Excerpted text
## start

The old-fashioned run of a bank resulted from the gold standard, when depositors would try to withdraw their money in gold--or holders of bank notes would demand payment in gold ("specie"--wasn't that what they called it?)

Since there's nothing but paper anyway now, it's hard to imagine lines of people demanding currency the way they used to demand gold. Even if the bank goes bust, the average depositor is covered.

I guess there could be some wrangling among claimants with larger uninsured desposits.

However, I do share your uneasiness that SOMETHING can happen to tie things up and bring discomfort even to prudent people. To judge from the stories in the newspapers, the stock markets are doing pretty well along that line. I think when the mass redemptions in mutual funds and pension fund start, that will be our "run." May already be in progress.

## end

Stored data
## start

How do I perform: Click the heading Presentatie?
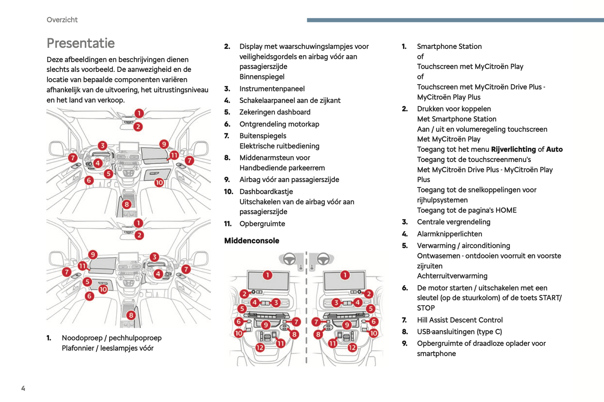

## end

Stated task
Rewrite the part of the bank runs post that starts with the words "The old-fashioned run" and ends with "larger uninsured desposits.", changing "gold" to "silver".

Solution to this exercise
The old-fashioned run of a bank resulted from the silver standard, when depositors would try to withdraw their money in silver--or holders of bank notes would demand payment in silver ("specie"--wasn't that what they called it?)

Since there's nothing but paper anyway now, it's hard to imagine lines of people demanding currency the way they used to demand silver. Even if the bank goes bust, the average depositor is covered.

I guess there could be some wrangling among claimants with larger uninsured desposits.